Name: Dirk J. Thompson
Case: United States v. Thompson No. 98-0594/AF
Date Of Appeal: December 17, 1998
Plea: Guilty
Charges: Forcible sodomy against a child
Military Branch: U.S. Airforce
Listed In National Sex Offenders Registry? NO
On December 17, 1996, appellant was tried by a military judge sitting alone as a general court-martial at Mountain Home Air Force Base, Idaho. In accordance with his pleas, he was found guilty of committing forcible sodomy against a child under the age of 16, in violation of Article 125, Uniform Code of Military Justice, 10 USC § 925. See para. 51b and d(2), Part IV, Manual for Courts-Martial, United States (1995 ed.).
He was sentenced to a dishonorable discharge, confinement for 48 months, forfeiture of all pay and allowances, and reduction to E-1. On March 25, 1997, in accordance with the terms of appellant’s pretrial agreement, the convening authority reduced the term of confinement to 30 months but otherwise approved the sentence. On February 5, 1998, the Court of Criminal Appeals affirmed the findings and sentence in an unpublished opinion.
This Court granted review on July 20, 1998, on the following issue assigned by appellant:
WHETHER APPELLANT WAS DENIED EFFECTIVE ASSISTANCE OF COUNSEL BY TRIAL DEFENSE COUNSEL’S INADEQUATE PRETRIAL ADVICE AND CONFLICT OF INTEREST.
We hold that a pretrial complaint against defense counsel, made by appellant’s wife, did not create a conflict of interest disqualifying him from further participation in this case. See United States v. Cornelious, 41 MJ 397 (1995). We also hold that appellant was not denied effective assistance of counsel when military defense counsel cautioned him about retaining civilian counsel and discouraged him from getting help from a psychologist. See United States v. Montoya, 13 MJ 268, 275 n.3 (CMA 1982); United States v. Mansfield, 38 MJ 415, 418 (CMA 1993).
Military law did not recognize an accused-psychologist privilege at the time of appellant’s trial in 1996. See Mil. R. Evid. 501(d), Manual, supra; cf. Mil. R. Evid. 706. Moreover, appellant had not yet pleaded guilty, and his disclosures to a psychologist could possibly have been used against him. See Mansfield, 38 MJ at 418. While appellant was faced with a difficult decision to acquire treatment at the expense of confidentiality (see Bordenkircher v. Hayes, 434 U.S. 357 (1978) (criminal defendants face hard choices)), his defense counsel’s recognition of this peril hardly constituted ineffective assistance.
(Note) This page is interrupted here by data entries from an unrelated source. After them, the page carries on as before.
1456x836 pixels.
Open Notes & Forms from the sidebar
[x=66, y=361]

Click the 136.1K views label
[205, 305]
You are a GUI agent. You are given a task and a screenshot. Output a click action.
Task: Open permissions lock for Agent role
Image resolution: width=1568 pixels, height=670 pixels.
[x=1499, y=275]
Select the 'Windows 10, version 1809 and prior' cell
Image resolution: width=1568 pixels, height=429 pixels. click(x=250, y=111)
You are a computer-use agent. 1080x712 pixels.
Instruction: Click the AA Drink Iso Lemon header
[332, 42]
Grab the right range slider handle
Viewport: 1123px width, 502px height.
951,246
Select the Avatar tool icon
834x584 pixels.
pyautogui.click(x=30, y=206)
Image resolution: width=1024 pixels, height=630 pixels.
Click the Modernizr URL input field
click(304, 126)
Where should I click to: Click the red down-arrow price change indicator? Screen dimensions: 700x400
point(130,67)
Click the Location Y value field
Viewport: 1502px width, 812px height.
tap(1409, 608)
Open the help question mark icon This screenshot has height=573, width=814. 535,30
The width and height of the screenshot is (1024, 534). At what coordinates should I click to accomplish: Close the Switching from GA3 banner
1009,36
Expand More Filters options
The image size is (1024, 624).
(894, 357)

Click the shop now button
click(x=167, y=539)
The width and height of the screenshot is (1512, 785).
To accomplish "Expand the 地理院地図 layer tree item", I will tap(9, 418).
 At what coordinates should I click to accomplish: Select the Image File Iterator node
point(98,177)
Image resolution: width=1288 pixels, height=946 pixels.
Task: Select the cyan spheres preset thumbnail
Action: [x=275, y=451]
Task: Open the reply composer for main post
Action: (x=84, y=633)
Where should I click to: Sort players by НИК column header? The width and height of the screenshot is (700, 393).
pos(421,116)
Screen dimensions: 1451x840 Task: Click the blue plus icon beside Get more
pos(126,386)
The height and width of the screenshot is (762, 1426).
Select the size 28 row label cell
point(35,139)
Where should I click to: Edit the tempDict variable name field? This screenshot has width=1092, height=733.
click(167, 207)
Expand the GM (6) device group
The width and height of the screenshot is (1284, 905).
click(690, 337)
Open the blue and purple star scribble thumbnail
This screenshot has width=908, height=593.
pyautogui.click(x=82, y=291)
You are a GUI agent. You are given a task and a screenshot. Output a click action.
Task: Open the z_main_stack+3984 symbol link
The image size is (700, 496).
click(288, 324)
Finally, civilian counsel’s post-trial submissions raise a related question whether military defense counsel should have disregarded this self-incrimination peril and sought favorable defense psychological evidence for sentencing. In this regard, we note that appellant subsequently pleaded guilty, and after trial, a mental health professional did provide some favorable defense evidence in his report. In particular, he reported appellant’s own sexual molestation at the age of 11 and gave his opinion that appellant had "very good rehab potential . . . [and he] should prove to be an excellent therapy candidate." However, evidence of appellant’s prior molestation was presented at his court-martial, and numerous lay witnesses testified to his otherwise good character. In our view, defense counsel’s advice, i.e., to avoid unprivileged medical assistance, was a reasonable tactical decision which we will not second-guess. See generally United States v. Bray, 49 MJ 300, 305 (1998); cf. United States v. Clark, 49 MJ 98, 100-01 (1998).
The decision of the United States Air Force Court of Criminal Appeals is affirmed.